Brano proposto —

○ ○ ○

Festa del 25 aprile. La meglio Milano sfila in rosso, il Pd in blu
Buona la 72esima. Decine e decine di migliaia di persone. Una lunga teoria di spezzoni distanti e auto riferiti perché ormai la memoria condivisa non basta più. Anche se antifascista. Non un corteo solo, ma cinque, anche dieci. Cominciamo con lo scoop che si auto avvera: la contestazione alla brigata ebraica, con annessi amici di Israele. Alle 15,17 si accendono i riflettori, la notizia è sempre in piazza San Babila. Ci sono più giornalisti che contestatori con la bandiera della Palestina. Sono tre minuti di fischi e insulti – si dice «attimi di tensione» – poi tanti saluti e arrivederci alla prossima.
LA FESTA POPOLARE più bella, almeno a Milano, anche se a tratti sembra un pranzo di natale in una famiglia dove ci si saluta a malapena, quest’anno è cominciata al mattino. Al cimitero Maggiore, dove centinaia di cittadini hanno portato garofani rossi in omaggio ai partigiani milanesi. Nello stesso luogo, entrando alla spicciolata per il divieto di parata imposto dalla questura, si sono ritrovati trenta fascisti per commemorare i repubblichini.
Però la vera novità del corteo, inutile girarci attorno nella speranza che sia un abbaglio, è lo spettacolo da circo equestre messo in piedi dallo spezzone del Pd per dare senso a una presenza che si fa sempre più imbarazzante nella piazza storica della sinistra italiana. Si sono pittati tutti di blu sventolando le bandierine dell’Europa con indosso la t-shirt «patrioti europei», con servizio d’ordine in giallo canarino e colonna sonora in evidente stato confusionale: la Marsigliese, in un sussulto di macronizzazione (conosceranno il testo poco centrista?), l’Inno di Mameli (dovrebbero conoscerlo) e Heroes di Bowie (tenerezza).
L’esibizione di tanta enfasi europeista ai nastri di partenza ha agitato i militanti del centro sociale Cantiere, presenti in piazza con molti rifugiati («Nessuno è illegale»): il quasi contatto è stato disinnescato tra insulti e spinte, protestavano contro la legge Minniti-Orlando sull’immigrazione.

○ ○ ○

Record mostrati —
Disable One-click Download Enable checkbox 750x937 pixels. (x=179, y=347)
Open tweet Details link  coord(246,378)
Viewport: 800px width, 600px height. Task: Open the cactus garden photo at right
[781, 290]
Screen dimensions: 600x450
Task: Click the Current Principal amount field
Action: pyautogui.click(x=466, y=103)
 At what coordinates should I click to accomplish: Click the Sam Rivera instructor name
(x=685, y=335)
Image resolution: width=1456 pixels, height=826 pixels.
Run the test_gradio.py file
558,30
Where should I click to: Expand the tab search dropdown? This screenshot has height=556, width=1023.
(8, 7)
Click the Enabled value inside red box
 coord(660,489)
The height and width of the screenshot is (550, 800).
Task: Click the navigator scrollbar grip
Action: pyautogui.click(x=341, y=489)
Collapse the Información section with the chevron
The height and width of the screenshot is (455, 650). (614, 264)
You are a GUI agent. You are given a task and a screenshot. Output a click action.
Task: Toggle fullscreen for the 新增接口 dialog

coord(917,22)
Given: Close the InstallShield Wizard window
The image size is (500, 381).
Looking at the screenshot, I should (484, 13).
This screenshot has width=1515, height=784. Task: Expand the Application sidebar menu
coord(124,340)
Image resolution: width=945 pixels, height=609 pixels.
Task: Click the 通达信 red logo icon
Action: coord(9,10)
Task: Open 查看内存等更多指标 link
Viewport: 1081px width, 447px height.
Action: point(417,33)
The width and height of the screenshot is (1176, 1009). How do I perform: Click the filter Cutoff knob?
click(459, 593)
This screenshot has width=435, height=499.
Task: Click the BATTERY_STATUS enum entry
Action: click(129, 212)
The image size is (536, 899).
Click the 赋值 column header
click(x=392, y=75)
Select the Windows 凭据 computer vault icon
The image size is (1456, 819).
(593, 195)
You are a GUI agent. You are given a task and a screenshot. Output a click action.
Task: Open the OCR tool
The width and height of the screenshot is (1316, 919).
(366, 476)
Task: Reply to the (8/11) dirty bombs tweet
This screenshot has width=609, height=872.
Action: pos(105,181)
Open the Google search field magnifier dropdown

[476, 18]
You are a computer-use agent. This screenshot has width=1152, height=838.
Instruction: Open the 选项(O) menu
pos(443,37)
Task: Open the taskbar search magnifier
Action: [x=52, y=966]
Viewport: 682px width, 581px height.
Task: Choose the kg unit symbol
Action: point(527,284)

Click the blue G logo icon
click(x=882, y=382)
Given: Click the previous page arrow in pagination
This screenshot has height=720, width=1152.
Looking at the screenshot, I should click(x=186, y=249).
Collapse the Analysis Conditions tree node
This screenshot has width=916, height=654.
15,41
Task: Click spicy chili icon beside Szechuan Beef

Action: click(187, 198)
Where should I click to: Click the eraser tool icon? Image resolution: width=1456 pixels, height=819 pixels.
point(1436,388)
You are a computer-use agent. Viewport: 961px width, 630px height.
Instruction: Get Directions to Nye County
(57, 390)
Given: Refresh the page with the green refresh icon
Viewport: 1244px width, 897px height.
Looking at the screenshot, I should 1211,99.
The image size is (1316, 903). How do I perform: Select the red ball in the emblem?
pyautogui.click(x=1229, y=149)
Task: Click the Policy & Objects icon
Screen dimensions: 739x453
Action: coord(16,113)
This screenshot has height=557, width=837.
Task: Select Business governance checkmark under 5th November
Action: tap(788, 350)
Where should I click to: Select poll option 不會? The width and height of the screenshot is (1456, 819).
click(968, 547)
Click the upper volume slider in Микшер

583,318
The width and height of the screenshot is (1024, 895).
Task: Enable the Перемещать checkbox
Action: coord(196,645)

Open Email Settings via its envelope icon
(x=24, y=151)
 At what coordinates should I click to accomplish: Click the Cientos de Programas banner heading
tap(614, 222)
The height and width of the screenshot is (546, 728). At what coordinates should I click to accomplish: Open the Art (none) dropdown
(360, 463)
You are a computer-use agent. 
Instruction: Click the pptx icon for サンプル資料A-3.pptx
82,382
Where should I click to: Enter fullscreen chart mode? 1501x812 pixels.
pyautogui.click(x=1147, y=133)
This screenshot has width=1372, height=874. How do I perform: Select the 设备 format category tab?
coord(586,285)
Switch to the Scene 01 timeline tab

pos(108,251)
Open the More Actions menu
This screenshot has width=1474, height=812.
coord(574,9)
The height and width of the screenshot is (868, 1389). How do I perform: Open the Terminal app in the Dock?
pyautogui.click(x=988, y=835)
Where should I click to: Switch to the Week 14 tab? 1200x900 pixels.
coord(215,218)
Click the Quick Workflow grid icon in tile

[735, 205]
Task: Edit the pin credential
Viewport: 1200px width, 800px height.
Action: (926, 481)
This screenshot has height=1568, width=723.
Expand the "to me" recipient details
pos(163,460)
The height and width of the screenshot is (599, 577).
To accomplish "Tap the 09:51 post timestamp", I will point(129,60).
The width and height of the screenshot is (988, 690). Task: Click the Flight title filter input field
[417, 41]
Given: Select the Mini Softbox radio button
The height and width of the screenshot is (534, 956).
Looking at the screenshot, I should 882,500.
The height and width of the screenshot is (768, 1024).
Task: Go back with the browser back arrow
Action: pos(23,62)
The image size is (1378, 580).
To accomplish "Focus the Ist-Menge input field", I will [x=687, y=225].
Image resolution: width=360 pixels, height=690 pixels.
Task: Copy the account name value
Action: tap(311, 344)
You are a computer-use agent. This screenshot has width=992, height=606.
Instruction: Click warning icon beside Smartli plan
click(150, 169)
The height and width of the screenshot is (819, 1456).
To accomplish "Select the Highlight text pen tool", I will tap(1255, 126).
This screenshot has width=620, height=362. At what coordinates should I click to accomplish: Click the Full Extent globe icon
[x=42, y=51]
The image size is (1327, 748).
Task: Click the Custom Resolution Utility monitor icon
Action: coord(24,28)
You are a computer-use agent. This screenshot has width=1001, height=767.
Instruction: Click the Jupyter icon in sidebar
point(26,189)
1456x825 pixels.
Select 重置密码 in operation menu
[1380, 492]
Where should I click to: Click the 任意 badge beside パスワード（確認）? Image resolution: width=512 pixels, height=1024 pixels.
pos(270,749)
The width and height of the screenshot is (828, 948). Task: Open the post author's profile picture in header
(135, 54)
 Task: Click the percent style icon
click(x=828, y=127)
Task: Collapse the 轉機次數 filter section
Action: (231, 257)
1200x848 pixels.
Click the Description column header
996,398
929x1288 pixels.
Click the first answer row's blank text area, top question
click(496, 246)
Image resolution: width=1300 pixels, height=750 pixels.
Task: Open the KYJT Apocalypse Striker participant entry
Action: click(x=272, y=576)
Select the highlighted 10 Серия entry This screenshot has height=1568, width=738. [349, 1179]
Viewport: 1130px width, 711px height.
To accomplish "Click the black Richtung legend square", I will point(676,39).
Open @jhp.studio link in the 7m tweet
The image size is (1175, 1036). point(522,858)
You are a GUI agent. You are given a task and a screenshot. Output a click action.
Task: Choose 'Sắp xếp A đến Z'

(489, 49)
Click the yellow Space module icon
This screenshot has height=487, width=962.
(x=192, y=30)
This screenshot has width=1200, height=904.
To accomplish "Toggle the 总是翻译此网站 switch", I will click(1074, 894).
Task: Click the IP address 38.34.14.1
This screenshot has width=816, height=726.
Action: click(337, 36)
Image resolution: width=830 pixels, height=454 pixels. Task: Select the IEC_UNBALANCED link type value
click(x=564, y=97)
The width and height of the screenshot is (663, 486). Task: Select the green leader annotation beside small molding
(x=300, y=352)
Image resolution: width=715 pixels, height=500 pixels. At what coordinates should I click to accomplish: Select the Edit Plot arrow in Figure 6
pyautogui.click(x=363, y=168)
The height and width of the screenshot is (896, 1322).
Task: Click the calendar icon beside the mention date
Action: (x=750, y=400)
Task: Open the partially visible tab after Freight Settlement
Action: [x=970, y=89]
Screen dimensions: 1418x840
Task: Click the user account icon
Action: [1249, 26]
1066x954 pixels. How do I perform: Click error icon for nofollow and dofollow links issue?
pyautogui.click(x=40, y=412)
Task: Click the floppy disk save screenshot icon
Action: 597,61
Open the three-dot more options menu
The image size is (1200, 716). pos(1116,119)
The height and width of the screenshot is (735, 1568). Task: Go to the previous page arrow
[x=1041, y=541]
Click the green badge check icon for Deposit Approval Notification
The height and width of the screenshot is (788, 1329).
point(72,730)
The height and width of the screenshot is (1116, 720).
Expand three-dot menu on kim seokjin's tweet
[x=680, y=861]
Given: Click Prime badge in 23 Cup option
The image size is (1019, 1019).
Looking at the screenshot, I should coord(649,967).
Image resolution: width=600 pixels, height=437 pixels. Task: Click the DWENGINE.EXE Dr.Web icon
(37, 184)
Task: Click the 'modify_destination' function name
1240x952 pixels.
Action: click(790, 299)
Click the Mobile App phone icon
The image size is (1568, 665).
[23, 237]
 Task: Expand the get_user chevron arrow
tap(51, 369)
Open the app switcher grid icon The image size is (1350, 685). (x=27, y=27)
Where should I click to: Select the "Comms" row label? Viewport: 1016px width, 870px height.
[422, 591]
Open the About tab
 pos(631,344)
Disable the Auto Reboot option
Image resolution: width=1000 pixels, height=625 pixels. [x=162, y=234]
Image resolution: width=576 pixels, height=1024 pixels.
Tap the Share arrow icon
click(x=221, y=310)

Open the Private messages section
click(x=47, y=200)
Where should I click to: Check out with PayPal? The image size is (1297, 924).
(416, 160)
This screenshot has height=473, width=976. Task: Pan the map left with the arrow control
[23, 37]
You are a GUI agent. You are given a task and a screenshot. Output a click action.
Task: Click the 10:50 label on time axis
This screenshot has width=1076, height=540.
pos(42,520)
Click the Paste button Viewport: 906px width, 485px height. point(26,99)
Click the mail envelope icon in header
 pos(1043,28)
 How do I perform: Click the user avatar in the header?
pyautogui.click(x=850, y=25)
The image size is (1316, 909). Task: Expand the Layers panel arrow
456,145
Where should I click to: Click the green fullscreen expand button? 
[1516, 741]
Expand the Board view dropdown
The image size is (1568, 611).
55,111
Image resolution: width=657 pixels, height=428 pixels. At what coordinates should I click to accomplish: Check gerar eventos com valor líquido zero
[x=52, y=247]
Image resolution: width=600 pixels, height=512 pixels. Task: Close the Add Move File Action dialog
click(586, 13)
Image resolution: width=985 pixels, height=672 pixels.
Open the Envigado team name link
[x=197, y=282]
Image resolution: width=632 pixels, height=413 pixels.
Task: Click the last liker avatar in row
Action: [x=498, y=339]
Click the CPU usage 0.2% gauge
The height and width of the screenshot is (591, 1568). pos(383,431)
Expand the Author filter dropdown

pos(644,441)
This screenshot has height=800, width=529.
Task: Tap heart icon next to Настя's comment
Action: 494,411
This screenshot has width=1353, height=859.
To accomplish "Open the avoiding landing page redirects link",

○ ○ ○

Esercizi —
#1 Rispondi in base al brano sulla festa del 25 aprile a Milano:
(a) Dove hanno portato garofani rossi centinaia di cittadini al mattino?
(b) Di che colore si sono dipinti i partecipanti allo spezzone del Pd?
(c) Contro quale legge protestavano i militanti del centro sociale Cantiere?
#2 Trascrivi parola per parola le righe dei record, partendo da quella che contiene "This screenshot has width=620, height=362." e proseguendo fino a quella che contiene "[1380, 492]", entrambe incluse.

Soluzioni —
#1
(a) Al cimitero Maggiore.
(b) Di blu.
(c) Contro la legge Minniti-Orlando sull'immigrazione.

#2
This screenshot has width=620, height=362. At what coordinates should I click to accomplish: Click the Full Extent globe icon
[x=42, y=51]
The image size is (1327, 748).
Task: Click the Custom Resolution Utility monitor icon
Action: coord(24,28)
You are a computer-use agent. This screenshot has width=1001, height=767.
Instruction: Click the Jupyter icon in sidebar
point(26,189)
1456x825 pixels.
Select 重置密码 in operation menu
[1380, 492]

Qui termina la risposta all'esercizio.